沈みゆく船とともに深い水底へ引き込まれたアルフォンスは、自分の体が強靭な腕につかみとられ、一気に水面へ上昇して行くのを感じた。
ふいに呼吸がらくになった。顔に叩き付けられる雨粒を感じながら、自分がぜいぜいとあえぎ、咳き込んでいるのに気がついた。稲光が舞った。雷光に照らし出される黄金色のかたまり。美しい、金の瞳が熱く自分を見つめていた。
なんて美しい人。それがアルフォンスの最後の記憶だった。軽い潜水病にかかり、体力を消耗しきっていた彼は、そのまま気を失った。
******************** ゆかいさん ********************
目を覚ましたのは翌日。王宮の、自分のベッドの上だった。 「アルフォンス様! お気付きになられましたか、よかった…!」 侍従の声に何度か瞬いて霞んだ視界を澄ませると、ベッドの周りには父と母がいて、医者が自分の手の脈を取っているのが見えた。 「……僕、は…」 「乗った船が沈没したんだ」 父王が言った。 激しいハリケーンの中、アルフォンスは岸に打ち上げられ、そこで気を失っているのを発見されたという。母は良かった、と言って泣いていた。 「僕の傍に…誰か……金色の髪と瞳の人はいませんでしたか…?」 「いや、聞いていないが」 父王の言葉に、そうですか、と小さく呟いた。

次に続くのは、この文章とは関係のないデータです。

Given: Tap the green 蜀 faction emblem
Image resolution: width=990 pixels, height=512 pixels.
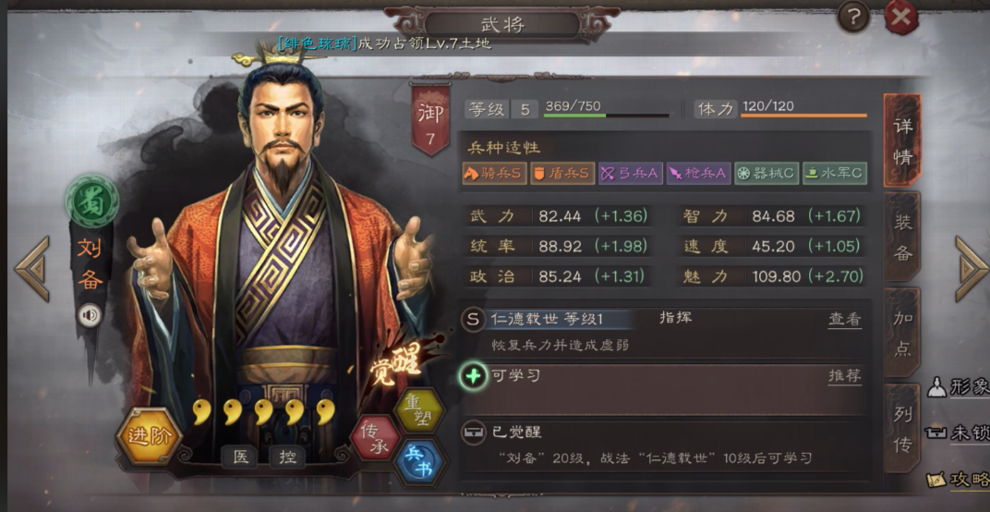Looking at the screenshot, I should point(92,201).
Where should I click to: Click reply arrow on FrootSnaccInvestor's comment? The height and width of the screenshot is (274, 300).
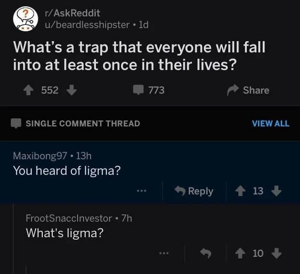(x=207, y=253)
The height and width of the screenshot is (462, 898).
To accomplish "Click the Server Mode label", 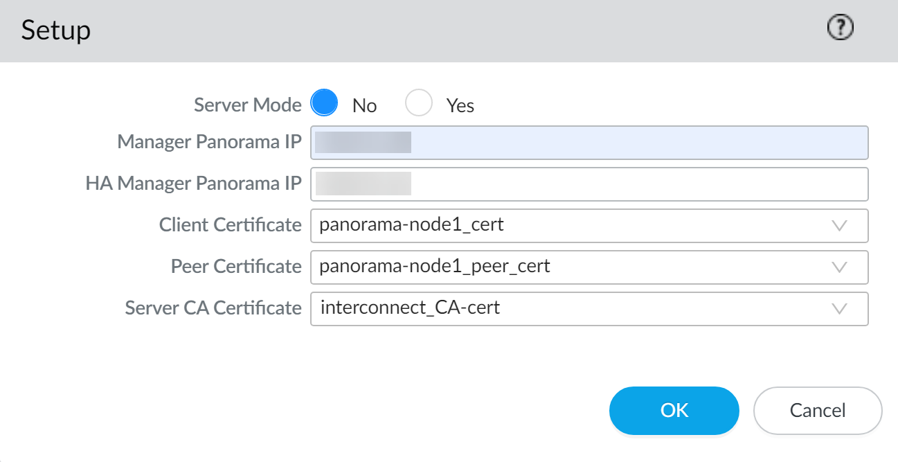I will pyautogui.click(x=247, y=105).
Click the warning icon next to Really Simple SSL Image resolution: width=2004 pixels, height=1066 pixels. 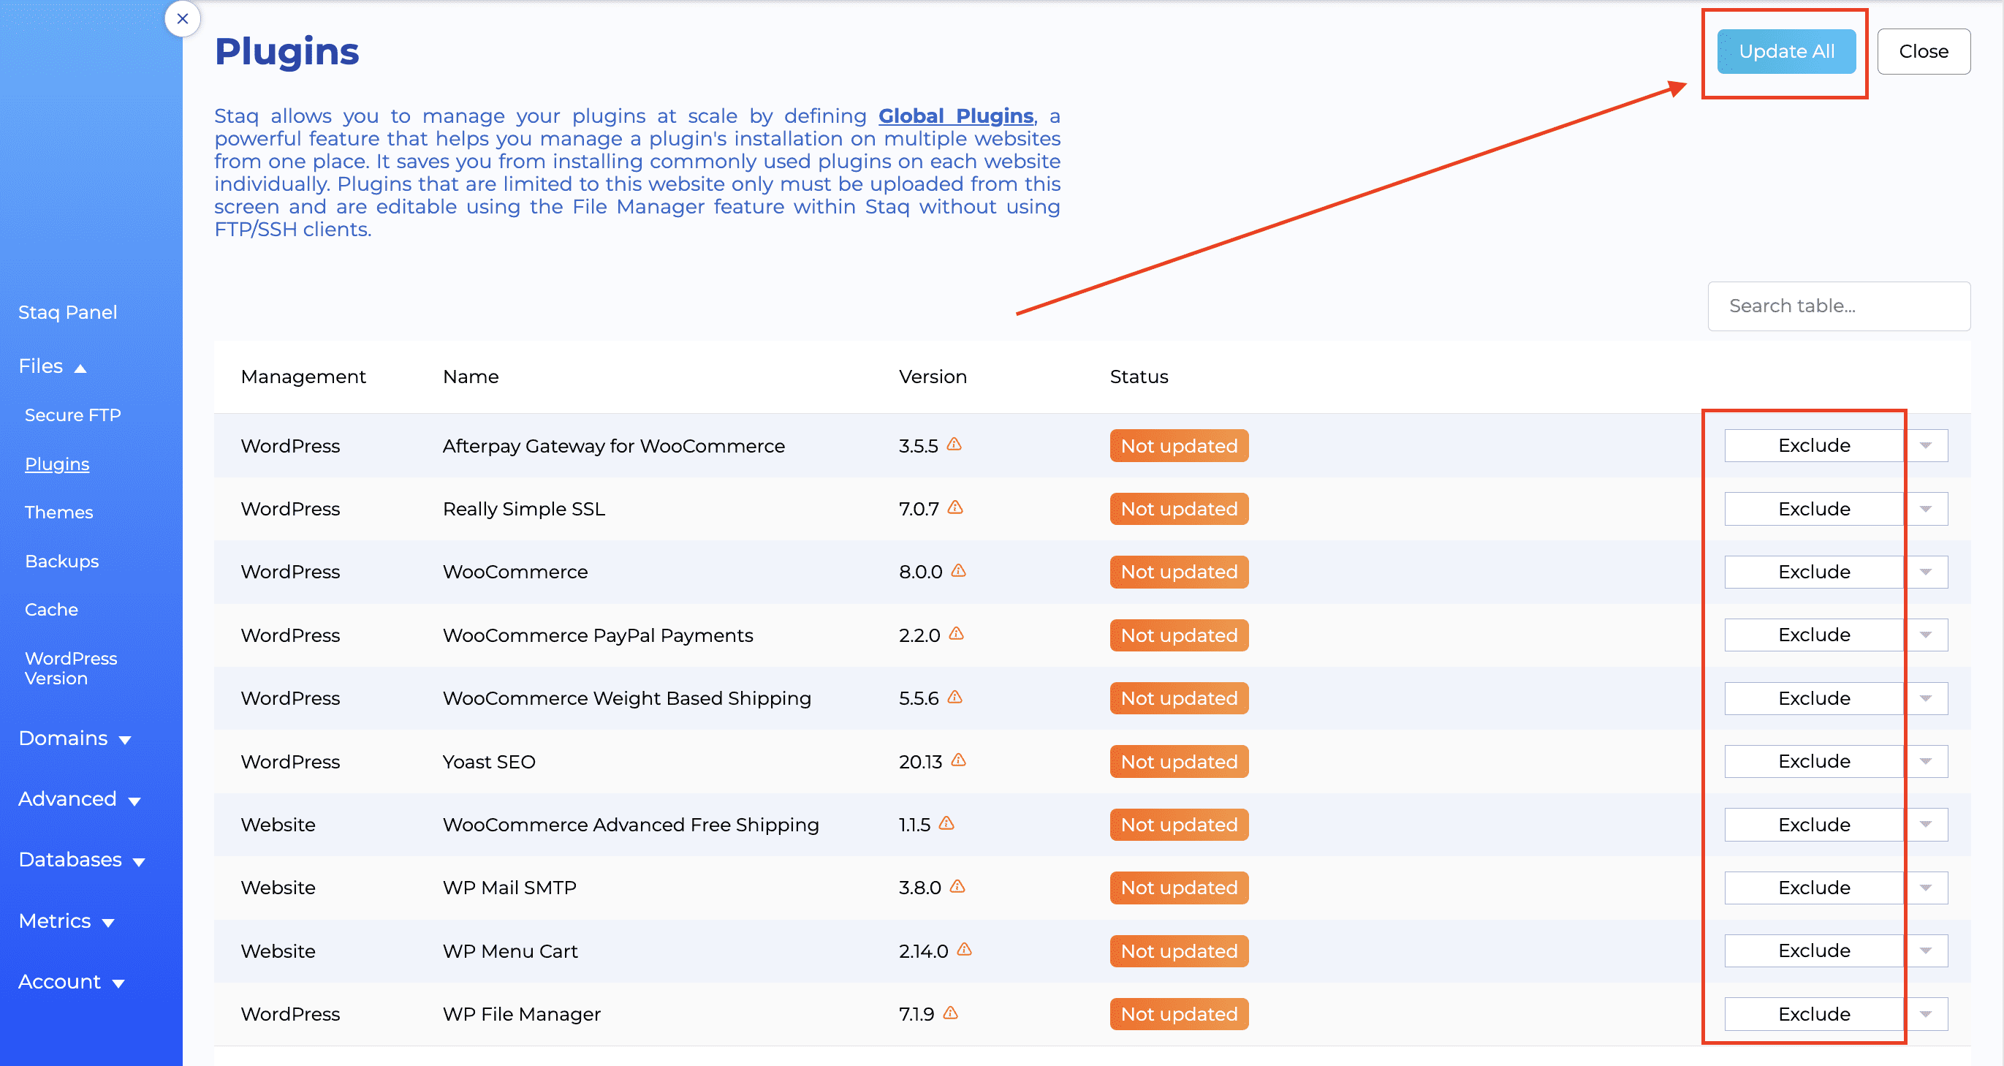tap(956, 508)
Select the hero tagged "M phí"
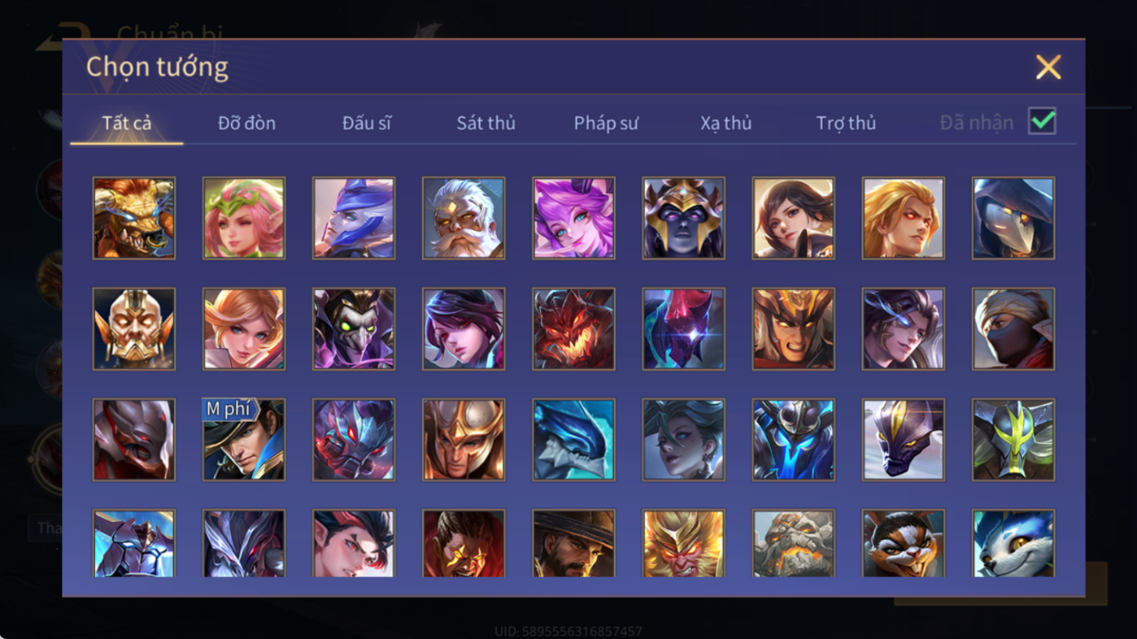 tap(244, 440)
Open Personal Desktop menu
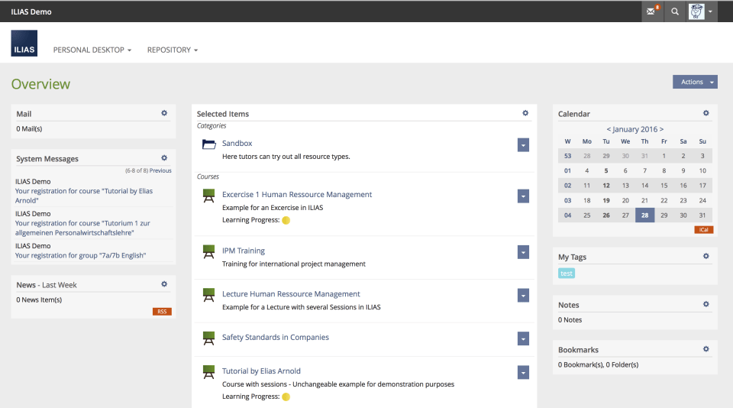 tap(92, 50)
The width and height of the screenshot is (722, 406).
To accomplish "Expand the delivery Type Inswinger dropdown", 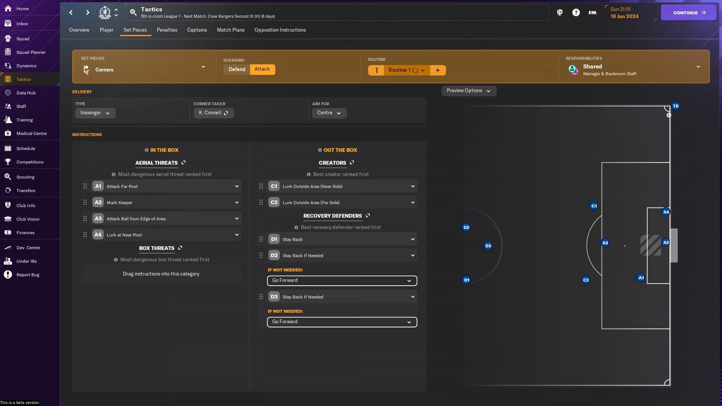I will point(95,113).
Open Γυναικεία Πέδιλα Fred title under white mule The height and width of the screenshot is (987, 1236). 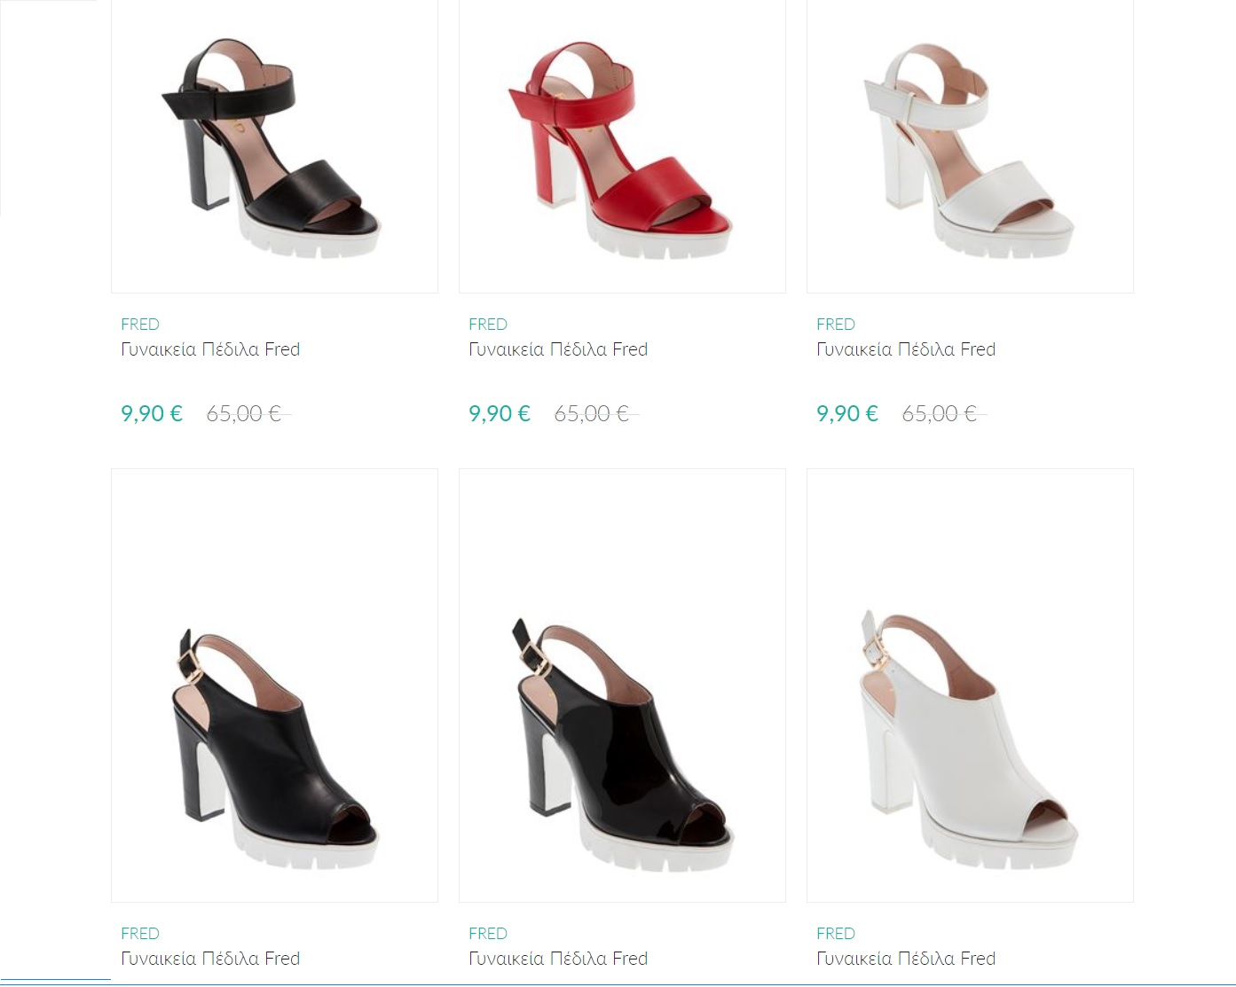(906, 959)
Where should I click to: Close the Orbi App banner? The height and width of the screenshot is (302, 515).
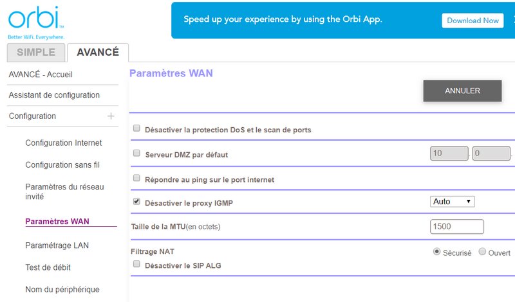click(x=513, y=19)
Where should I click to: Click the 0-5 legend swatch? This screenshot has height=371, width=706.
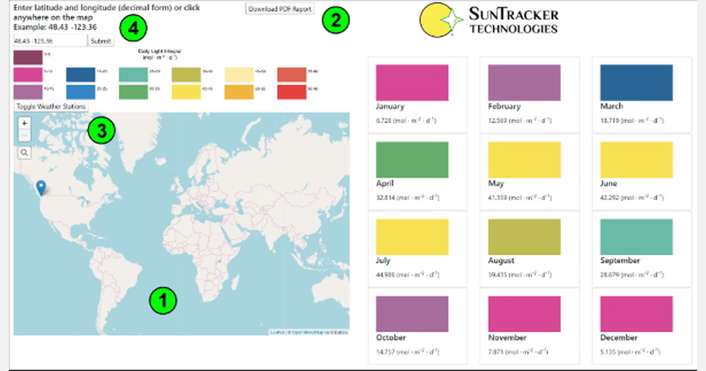26,57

あれは夢だったのだろうか? 脳裏に強烈に焼き付いた、美しい人。 海で意識を失い、再び砂浜で微か意識を取り戻した時、アル、と囁いて、自分の唇に触れた……。
夢だったのか――
アルフォンスは目を閉じる。 強い何かを感じた。運命のような……。自分は、あの金色の人に、心を奪われるだろうという確信があったのに……。
直さん ********************
「つまり私にどうして欲しいのだね、王子」 「俺を人間のメスにしろっつってるんだ」 思い切り無言になって、海底火山の錬金術師ロイ・マスタングはエドワード王子を見つめた。昔から常人――人魚だが――とは違った感性の持ち主だとは思っていたが(この世で一番美しい生き物は、クラーケンだと言い張るあたり)、まさかこんなことを言い出すとは。人魚のお約束として付けている髪飾りもこの間までフジツボだったのだ。それをどうにかまだしも見場のいいホタテに変えさせたのは、奥女中頭のリザの手腕である。 マスタングは考えた。この王子がいるかぎり、責任感の強いリザはきっと勤めを辞して自分と結婚する事はがえんじないに違いない。ここで王子を人間界に送り出せば、自分とリザはやっと長い春を(マスタングの主観だ)脱することができる。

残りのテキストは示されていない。